» Task prompt:
Write back every record verbatim.

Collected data

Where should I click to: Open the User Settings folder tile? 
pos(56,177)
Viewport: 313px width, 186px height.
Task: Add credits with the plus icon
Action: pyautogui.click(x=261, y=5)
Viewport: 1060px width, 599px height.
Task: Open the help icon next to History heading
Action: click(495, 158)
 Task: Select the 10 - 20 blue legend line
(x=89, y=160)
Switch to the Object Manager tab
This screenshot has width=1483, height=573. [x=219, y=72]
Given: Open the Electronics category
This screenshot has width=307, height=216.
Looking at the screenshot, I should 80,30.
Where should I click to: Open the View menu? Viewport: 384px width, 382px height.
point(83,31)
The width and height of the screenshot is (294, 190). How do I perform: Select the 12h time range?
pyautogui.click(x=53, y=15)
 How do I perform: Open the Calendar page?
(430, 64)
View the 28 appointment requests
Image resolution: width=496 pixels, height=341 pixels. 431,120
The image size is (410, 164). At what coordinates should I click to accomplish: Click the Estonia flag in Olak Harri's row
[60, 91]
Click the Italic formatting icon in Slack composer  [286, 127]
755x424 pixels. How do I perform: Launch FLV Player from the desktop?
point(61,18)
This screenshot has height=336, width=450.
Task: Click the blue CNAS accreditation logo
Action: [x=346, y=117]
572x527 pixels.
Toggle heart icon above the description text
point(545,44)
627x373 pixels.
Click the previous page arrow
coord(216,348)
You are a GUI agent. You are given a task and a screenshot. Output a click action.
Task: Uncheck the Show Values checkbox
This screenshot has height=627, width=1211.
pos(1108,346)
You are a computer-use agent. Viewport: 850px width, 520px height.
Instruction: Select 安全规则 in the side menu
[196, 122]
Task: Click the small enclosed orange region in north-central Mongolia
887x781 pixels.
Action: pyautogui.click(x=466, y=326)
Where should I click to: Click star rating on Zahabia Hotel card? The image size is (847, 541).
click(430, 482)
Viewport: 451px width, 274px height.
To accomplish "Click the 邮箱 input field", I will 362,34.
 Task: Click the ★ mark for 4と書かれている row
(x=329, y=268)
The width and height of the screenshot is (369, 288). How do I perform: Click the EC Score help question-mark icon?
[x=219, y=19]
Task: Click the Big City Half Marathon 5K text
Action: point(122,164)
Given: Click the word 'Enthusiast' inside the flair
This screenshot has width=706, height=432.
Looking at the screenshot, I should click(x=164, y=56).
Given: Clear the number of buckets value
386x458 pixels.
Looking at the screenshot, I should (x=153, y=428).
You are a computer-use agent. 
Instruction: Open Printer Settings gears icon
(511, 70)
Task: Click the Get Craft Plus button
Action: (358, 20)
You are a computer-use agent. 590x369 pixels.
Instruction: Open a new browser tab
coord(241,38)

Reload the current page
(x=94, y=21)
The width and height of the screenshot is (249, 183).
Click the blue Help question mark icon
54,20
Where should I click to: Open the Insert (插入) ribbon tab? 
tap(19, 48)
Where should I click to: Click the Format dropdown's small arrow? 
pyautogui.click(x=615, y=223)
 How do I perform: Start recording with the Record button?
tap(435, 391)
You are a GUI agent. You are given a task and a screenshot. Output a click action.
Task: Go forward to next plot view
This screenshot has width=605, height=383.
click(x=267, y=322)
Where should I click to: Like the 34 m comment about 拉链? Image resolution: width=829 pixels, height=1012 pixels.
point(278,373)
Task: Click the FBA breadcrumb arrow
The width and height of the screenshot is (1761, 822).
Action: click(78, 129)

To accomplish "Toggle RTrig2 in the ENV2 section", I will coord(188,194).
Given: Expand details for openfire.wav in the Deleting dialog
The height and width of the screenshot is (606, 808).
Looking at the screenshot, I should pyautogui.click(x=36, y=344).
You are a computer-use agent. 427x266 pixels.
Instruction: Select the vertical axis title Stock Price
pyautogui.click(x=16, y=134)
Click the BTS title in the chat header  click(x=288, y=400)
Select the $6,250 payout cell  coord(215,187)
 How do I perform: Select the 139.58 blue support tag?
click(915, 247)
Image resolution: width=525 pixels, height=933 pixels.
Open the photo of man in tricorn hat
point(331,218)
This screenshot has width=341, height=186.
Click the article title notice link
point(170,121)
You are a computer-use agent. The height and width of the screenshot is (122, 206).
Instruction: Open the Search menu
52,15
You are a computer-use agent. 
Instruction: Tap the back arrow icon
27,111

» Task output:
Where should I click to: Open the User Settings folder tile? 
pos(56,177)
Viewport: 313px width, 186px height.
Task: Add credits with the plus icon
Action: pyautogui.click(x=261, y=5)
Viewport: 1060px width, 599px height.
Task: Open the help icon next to History heading
Action: click(495, 158)
 Task: Select the 10 - 20 blue legend line
(x=89, y=160)
Switch to the Object Manager tab
This screenshot has width=1483, height=573. [x=219, y=72]
Given: Open the Electronics category
This screenshot has width=307, height=216.
Looking at the screenshot, I should 80,30.
Where should I click to: Open the View menu? Viewport: 384px width, 382px height.
point(83,31)
The width and height of the screenshot is (294, 190). How do I perform: Select the 12h time range?
pyautogui.click(x=53, y=15)
 How do I perform: Open the Calendar page?
(430, 64)
View the 28 appointment requests
Image resolution: width=496 pixels, height=341 pixels. 431,120
The image size is (410, 164). At what coordinates should I click to accomplish: Click the Estonia flag in Olak Harri's row
[60, 91]
Click the Italic formatting icon in Slack composer  [286, 127]
755x424 pixels. How do I perform: Launch FLV Player from the desktop?
point(61,18)
This screenshot has height=336, width=450.
Task: Click the blue CNAS accreditation logo
Action: [x=346, y=117]
572x527 pixels.
Toggle heart icon above the description text
point(545,44)
627x373 pixels.
Click the previous page arrow
coord(216,348)
You are a GUI agent. You are given a task and a screenshot. Output a click action.
Task: Uncheck the Show Values checkbox
This screenshot has height=627, width=1211.
pos(1108,346)
You are a computer-use agent. Viewport: 850px width, 520px height.
Instruction: Select 安全规则 in the side menu
[196, 122]
Task: Click the small enclosed orange region in north-central Mongolia
887x781 pixels.
Action: pyautogui.click(x=466, y=326)
Where should I click to: Click star rating on Zahabia Hotel card? The image size is (847, 541).
click(430, 482)
Viewport: 451px width, 274px height.
To accomplish "Click the 邮箱 input field", I will 362,34.
 Task: Click the ★ mark for 4と書かれている row
(x=329, y=268)
The width and height of the screenshot is (369, 288). How do I perform: Click the EC Score help question-mark icon?
[x=219, y=19]
Task: Click the Big City Half Marathon 5K text
Action: point(122,164)
Given: Click the word 'Enthusiast' inside the flair
This screenshot has width=706, height=432.
Looking at the screenshot, I should click(x=164, y=56).
Given: Clear the number of buckets value
386x458 pixels.
Looking at the screenshot, I should (x=153, y=428).
You are a computer-use agent. 
Instruction: Open Printer Settings gears icon
(511, 70)
Task: Click the Get Craft Plus button
Action: (358, 20)
You are a computer-use agent. 590x369 pixels.
Instruction: Open a new browser tab
coord(241,38)

Reload the current page
(x=94, y=21)
The width and height of the screenshot is (249, 183).
Click the blue Help question mark icon
54,20
Where should I click to: Open the Insert (插入) ribbon tab? 
tap(19, 48)
Where should I click to: Click the Format dropdown's small arrow? 
pyautogui.click(x=615, y=223)
 How do I perform: Start recording with the Record button?
tap(435, 391)
You are a GUI agent. You are given a task and a screenshot. Output a click action.
Task: Go forward to next plot view
This screenshot has width=605, height=383.
click(x=267, y=322)
Where should I click to: Like the 34 m comment about 拉链? Image resolution: width=829 pixels, height=1012 pixels.
point(278,373)
Task: Click the FBA breadcrumb arrow
The width and height of the screenshot is (1761, 822).
Action: click(78, 129)

To accomplish "Toggle RTrig2 in the ENV2 section", I will coord(188,194).
Given: Expand details for openfire.wav in the Deleting dialog
The height and width of the screenshot is (606, 808).
Looking at the screenshot, I should pyautogui.click(x=36, y=344).
You are a computer-use agent. 427x266 pixels.
Instruction: Select the vertical axis title Stock Price
pyautogui.click(x=16, y=134)
Click the BTS title in the chat header  click(x=288, y=400)
Select the $6,250 payout cell  coord(215,187)
 How do I perform: Select the 139.58 blue support tag?
click(915, 247)
Image resolution: width=525 pixels, height=933 pixels.
Open the photo of man in tricorn hat
point(331,218)
This screenshot has width=341, height=186.
Click the article title notice link
point(170,121)
You are a computer-use agent. The height and width of the screenshot is (122, 206).
Instruction: Open the Search menu
52,15
You are a computer-use agent. 
Instruction: Tap the back arrow icon
27,111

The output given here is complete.